Get the Lead Out!

Let’s be clear about something: General Grammar did not invent the English language (with all its peculiarities and irregularities)! GENERAL GRAMMAR iconHowever, I am here to defend and promote its correct usage. Let’s briefly unpack one of those grammar inconsistencies. Just because it’s weird doesn’t give you the right to be wrong!

Please complete each sentence or question with the appropriate form of read or lead.

1)      She noticed, as she put down the book she had just ______, that the cover was completely red but for the black letters of the title.

2)      The author had cleverly ______ her to believe the main character was guilty until the last- minute surprise ending.

3)      Does anyone actually _______ every word of a daily newspaper?

4)      He is too shy to _______ a small-group discussion.

5)      The online student newspaper is publicizing a student-____ leadership conference.

6)      The old house is dangerous because of all the asbestos and _____ paint.

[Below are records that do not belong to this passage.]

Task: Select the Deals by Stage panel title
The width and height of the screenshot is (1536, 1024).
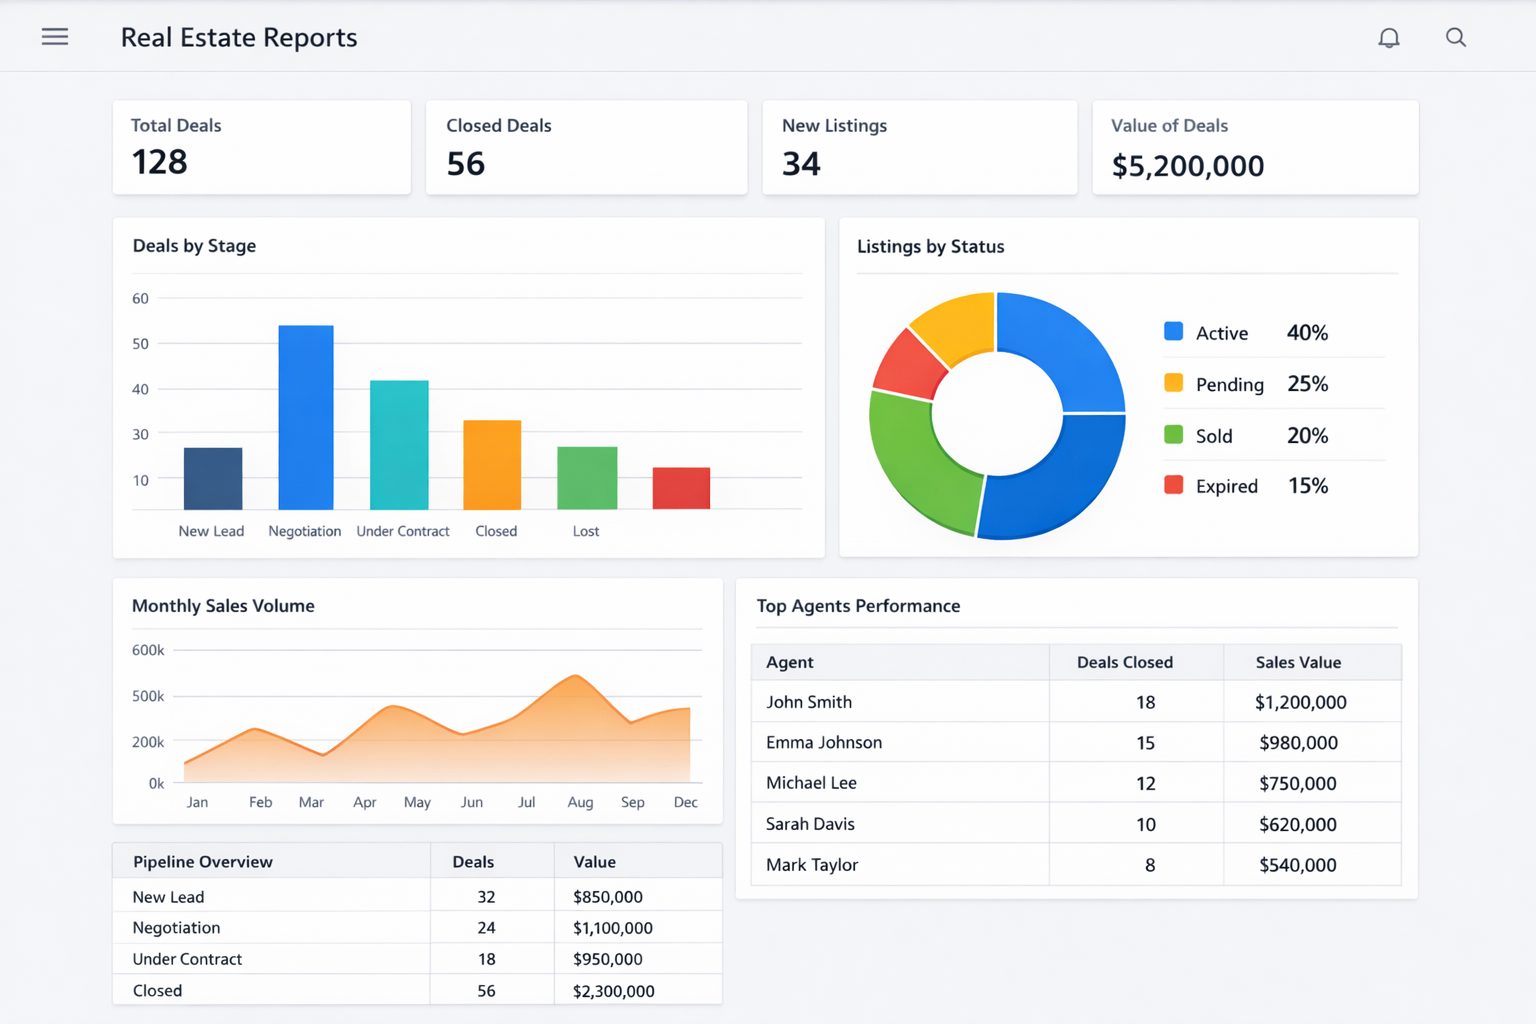Action: [x=194, y=246]
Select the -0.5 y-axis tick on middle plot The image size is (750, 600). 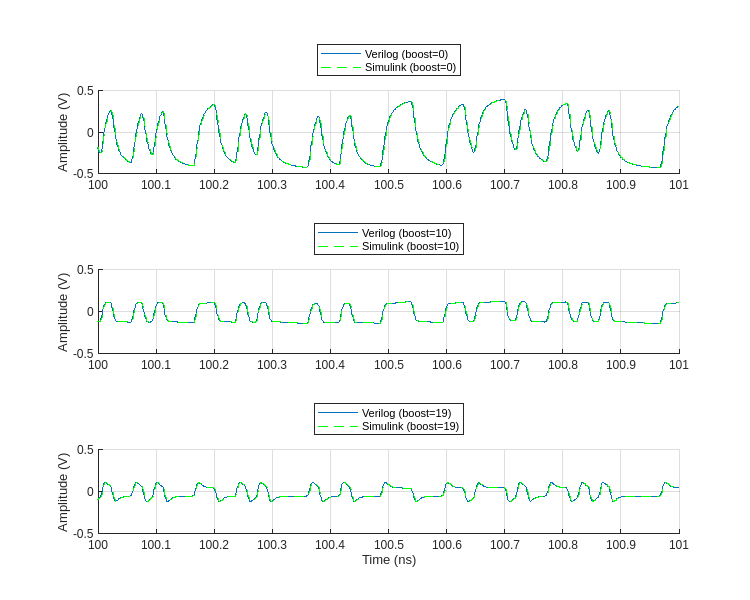coord(83,353)
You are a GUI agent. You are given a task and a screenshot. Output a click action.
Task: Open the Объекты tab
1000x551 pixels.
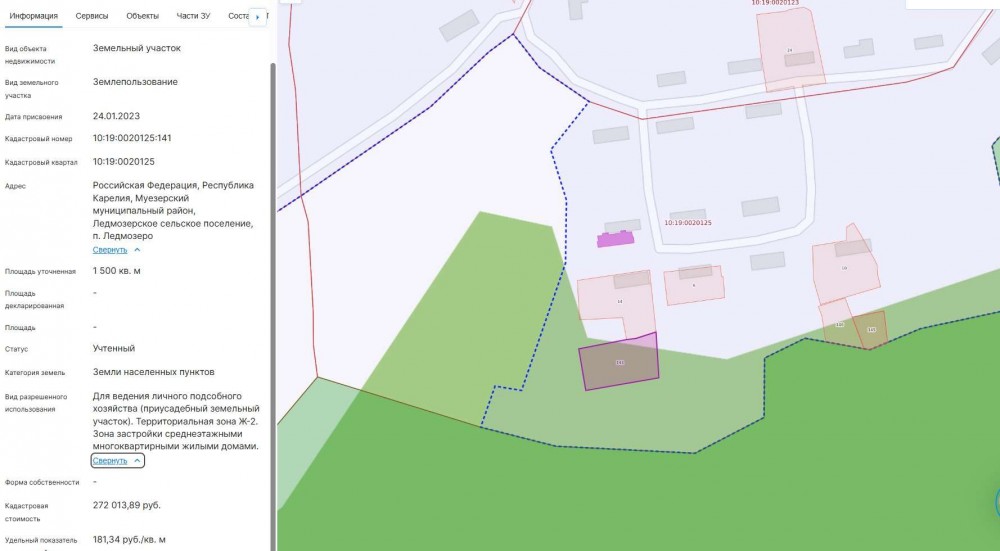click(x=142, y=16)
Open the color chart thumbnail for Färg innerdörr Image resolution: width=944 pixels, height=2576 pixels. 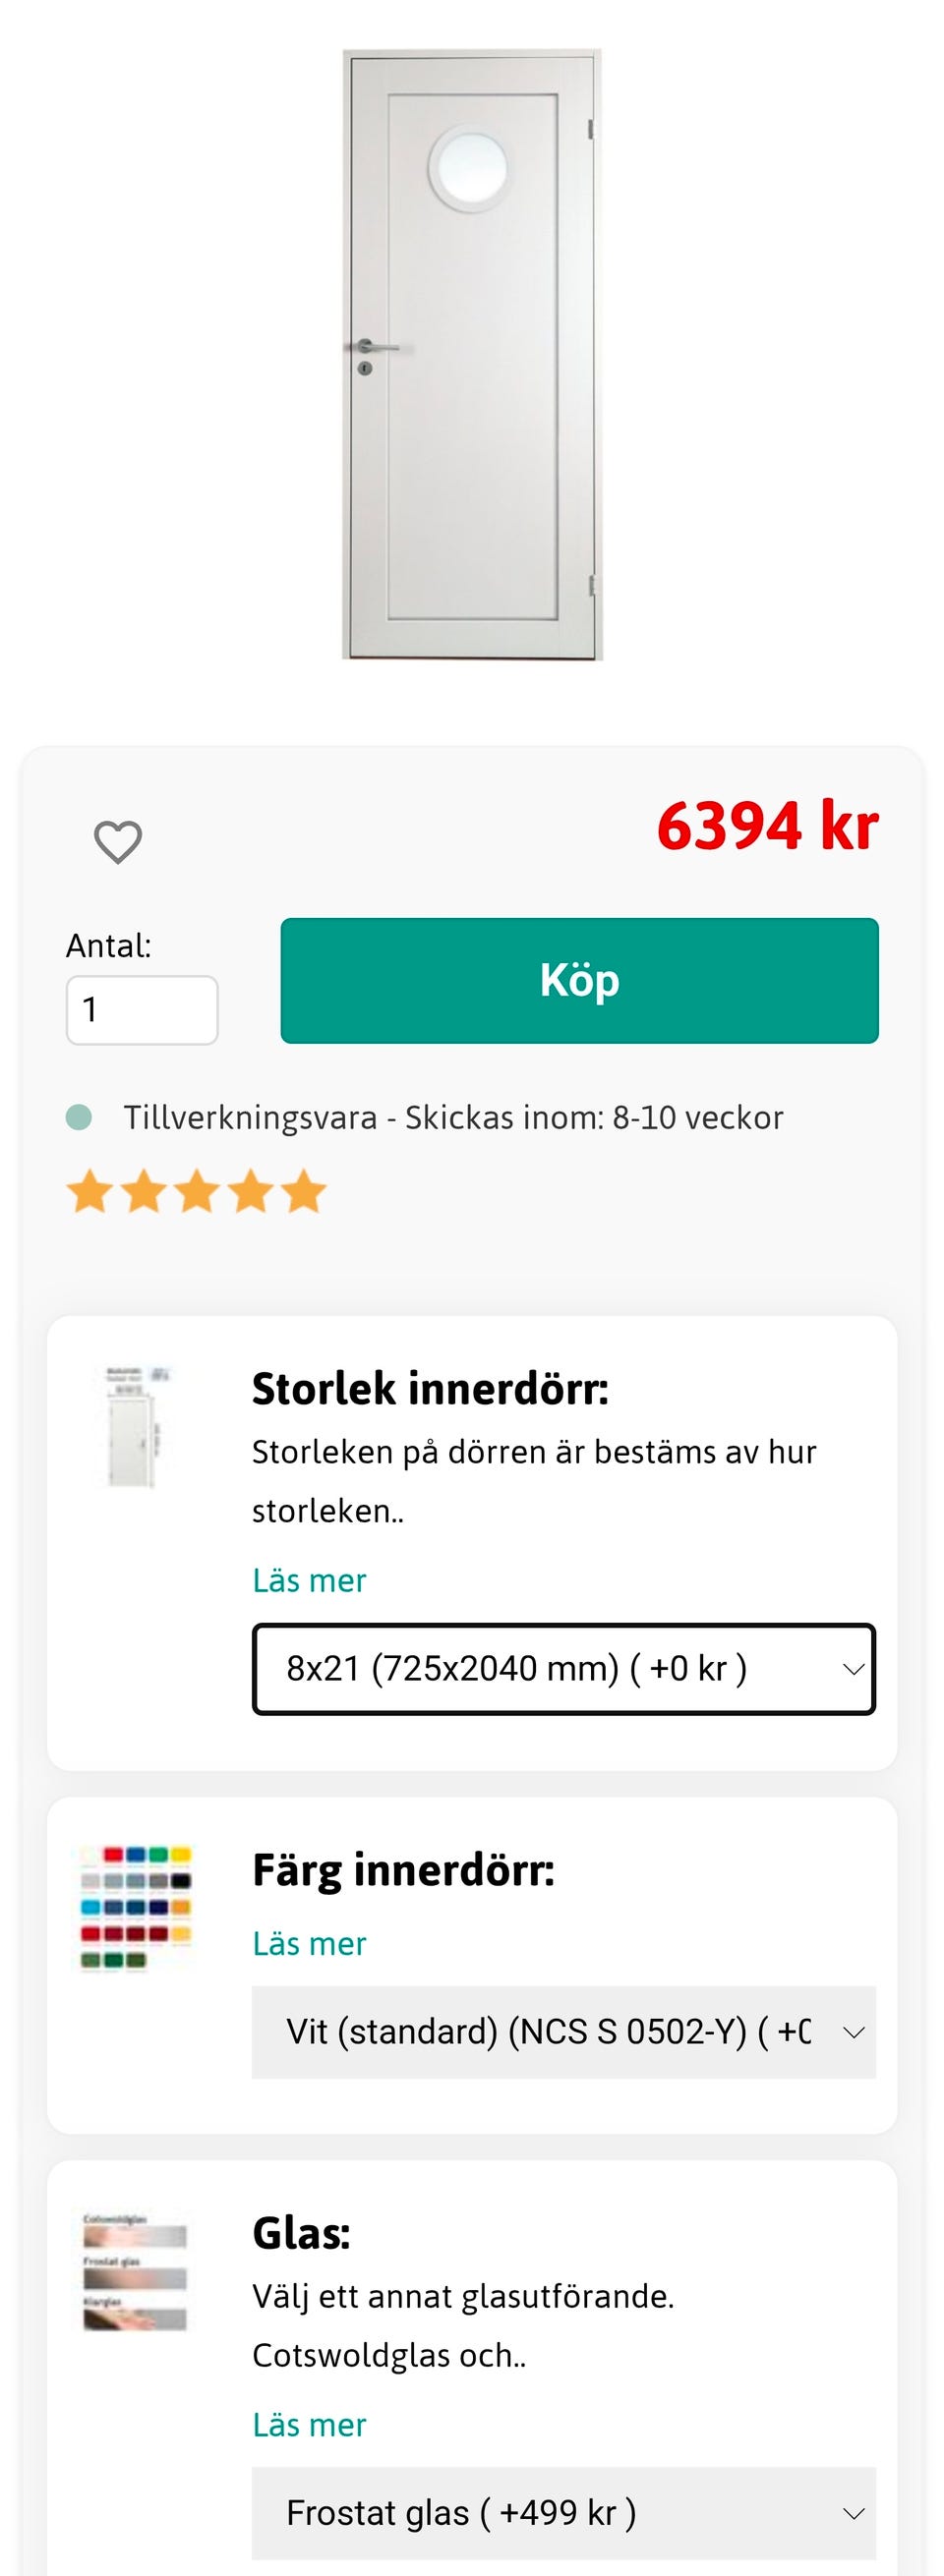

If your answers are “read, lead, read, lead, lead, lead” then you (I’m afraid) are in the dark. Allow me to shed some light on this situation: “read” is both the present tense and the past tense; “lead” is not. The past tense of lead is led. But, apparently for some users, led has been lost in the world of CFLs and LEDs. Become an illuminated writer and use led for the past tense of lead (as in #2 above)! Unfortunately, if only speaking, your listeners won’t know whether you’ve said lead or led. But you should know!

NOTE: #6 above was included just to cloud the lead-led issue further. Someone, please turn on the LEDs!

FYI: (This also contains several great examples of hyphenated adjectives so you can have a refresher from the last GG lesson!)